Stored data =
━━━━━━━━━━

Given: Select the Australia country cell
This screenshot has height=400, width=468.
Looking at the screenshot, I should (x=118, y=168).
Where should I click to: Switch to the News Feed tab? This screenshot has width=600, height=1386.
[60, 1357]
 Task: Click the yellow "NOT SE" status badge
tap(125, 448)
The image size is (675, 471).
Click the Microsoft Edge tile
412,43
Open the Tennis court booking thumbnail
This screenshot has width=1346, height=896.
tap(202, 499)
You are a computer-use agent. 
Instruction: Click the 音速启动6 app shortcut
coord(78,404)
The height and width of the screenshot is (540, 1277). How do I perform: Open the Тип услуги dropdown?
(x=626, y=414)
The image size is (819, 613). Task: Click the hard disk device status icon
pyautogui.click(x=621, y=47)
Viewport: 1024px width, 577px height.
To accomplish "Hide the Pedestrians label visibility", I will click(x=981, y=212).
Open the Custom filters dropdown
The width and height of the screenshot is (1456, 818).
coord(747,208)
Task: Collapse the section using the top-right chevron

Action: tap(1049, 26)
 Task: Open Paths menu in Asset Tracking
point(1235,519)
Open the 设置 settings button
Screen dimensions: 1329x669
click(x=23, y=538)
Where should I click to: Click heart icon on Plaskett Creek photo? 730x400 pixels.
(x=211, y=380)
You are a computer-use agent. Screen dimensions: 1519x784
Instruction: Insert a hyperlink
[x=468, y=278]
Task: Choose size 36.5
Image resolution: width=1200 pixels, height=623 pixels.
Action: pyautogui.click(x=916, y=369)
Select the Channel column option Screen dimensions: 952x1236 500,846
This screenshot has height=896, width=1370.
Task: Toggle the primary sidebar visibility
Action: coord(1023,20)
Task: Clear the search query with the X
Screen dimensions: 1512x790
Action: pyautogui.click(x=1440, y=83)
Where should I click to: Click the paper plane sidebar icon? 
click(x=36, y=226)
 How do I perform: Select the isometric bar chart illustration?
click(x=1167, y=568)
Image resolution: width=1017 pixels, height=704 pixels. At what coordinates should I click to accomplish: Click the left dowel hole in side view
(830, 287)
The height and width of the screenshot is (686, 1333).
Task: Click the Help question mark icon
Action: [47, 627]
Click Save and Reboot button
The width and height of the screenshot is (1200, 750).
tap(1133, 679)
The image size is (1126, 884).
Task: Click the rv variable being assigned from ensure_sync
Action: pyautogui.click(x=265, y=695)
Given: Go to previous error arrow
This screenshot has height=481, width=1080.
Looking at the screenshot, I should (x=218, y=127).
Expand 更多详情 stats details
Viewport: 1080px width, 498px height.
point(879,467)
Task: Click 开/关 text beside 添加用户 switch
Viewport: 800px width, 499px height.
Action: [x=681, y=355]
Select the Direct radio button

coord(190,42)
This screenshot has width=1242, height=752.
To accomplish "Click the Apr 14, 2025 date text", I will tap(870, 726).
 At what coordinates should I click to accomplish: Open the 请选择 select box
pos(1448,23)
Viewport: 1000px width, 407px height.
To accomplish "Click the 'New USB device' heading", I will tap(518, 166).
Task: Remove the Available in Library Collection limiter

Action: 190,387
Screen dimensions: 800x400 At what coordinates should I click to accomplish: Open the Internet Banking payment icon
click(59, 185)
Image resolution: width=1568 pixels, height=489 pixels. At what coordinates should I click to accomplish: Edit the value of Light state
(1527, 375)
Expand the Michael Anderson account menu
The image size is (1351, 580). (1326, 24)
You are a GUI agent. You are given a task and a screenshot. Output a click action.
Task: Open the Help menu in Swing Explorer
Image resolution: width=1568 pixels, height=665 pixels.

━━━━━━━━━━

Rewrite the records above, substituting "Which spot should I click to:" for every occurrence of "Where should I click to:" and leaving everything else unchanged.

Correct output =
Given: Select the Australia country cell
This screenshot has height=400, width=468.
Looking at the screenshot, I should (x=118, y=168).
Which spot should I click to: Switch to the News Feed tab? This screenshot has width=600, height=1386.
[60, 1357]
 Task: Click the yellow "NOT SE" status badge
tap(125, 448)
The image size is (675, 471).
Click the Microsoft Edge tile
412,43
Open the Tennis court booking thumbnail
This screenshot has width=1346, height=896.
tap(202, 499)
You are a computer-use agent. 
Instruction: Click the 音速启动6 app shortcut
coord(78,404)
The height and width of the screenshot is (540, 1277). How do I perform: Open the Тип услуги dropdown?
(x=626, y=414)
The image size is (819, 613). Task: Click the hard disk device status icon
pyautogui.click(x=621, y=47)
Viewport: 1024px width, 577px height.
To accomplish "Hide the Pedestrians label visibility", I will click(x=981, y=212).
Open the Custom filters dropdown
The width and height of the screenshot is (1456, 818).
coord(747,208)
Task: Collapse the section using the top-right chevron

Action: tap(1049, 26)
 Task: Open Paths menu in Asset Tracking
point(1235,519)
Open the 设置 settings button
Screen dimensions: 1329x669
click(x=23, y=538)
Which spot should I click to: Click heart icon on Plaskett Creek photo? 730x400 pixels.
(x=211, y=380)
You are a computer-use agent. Screen dimensions: 1519x784
Instruction: Insert a hyperlink
[x=468, y=278]
Task: Choose size 36.5
Image resolution: width=1200 pixels, height=623 pixels.
Action: pyautogui.click(x=916, y=369)
Select the Channel column option Screen dimensions: 952x1236 500,846
This screenshot has height=896, width=1370.
Task: Toggle the primary sidebar visibility
Action: coord(1023,20)
Task: Clear the search query with the X
Screen dimensions: 1512x790
Action: pyautogui.click(x=1440, y=83)
Which spot should I click to: Click the paper plane sidebar icon? 
click(x=36, y=226)
 How do I perform: Select the isometric bar chart illustration?
click(x=1167, y=568)
Image resolution: width=1017 pixels, height=704 pixels. At what coordinates should I click to accomplish: Click the left dowel hole in side view
(830, 287)
The height and width of the screenshot is (686, 1333).
Task: Click the Help question mark icon
Action: [47, 627]
Click Save and Reboot button
The width and height of the screenshot is (1200, 750).
tap(1133, 679)
The image size is (1126, 884).
Task: Click the rv variable being assigned from ensure_sync
Action: pyautogui.click(x=265, y=695)
Given: Go to previous error arrow
This screenshot has height=481, width=1080.
Looking at the screenshot, I should (x=218, y=127).
Expand 更多详情 stats details
Viewport: 1080px width, 498px height.
point(879,467)
Task: Click 开/关 text beside 添加用户 switch
Viewport: 800px width, 499px height.
Action: [x=681, y=355]
Select the Direct radio button

coord(190,42)
This screenshot has width=1242, height=752.
To accomplish "Click the Apr 14, 2025 date text", I will tap(870, 726).
 At what coordinates should I click to accomplish: Open the 请选择 select box
pos(1448,23)
Viewport: 1000px width, 407px height.
To accomplish "Click the 'New USB device' heading", I will tap(518, 166).
Task: Remove the Available in Library Collection limiter

Action: 190,387
Screen dimensions: 800x400 At what coordinates should I click to accomplish: Open the Internet Banking payment icon
click(59, 185)
Image resolution: width=1568 pixels, height=489 pixels. At what coordinates should I click to accomplish: Edit the value of Light state
(1527, 375)
Expand the Michael Anderson account menu
The image size is (1351, 580). (1326, 24)
You are a GUI agent. You are given a task and a screenshot. Output a click action.
Task: Open the Help menu in Swing Explorer
Image resolution: width=1568 pixels, height=665 pixels.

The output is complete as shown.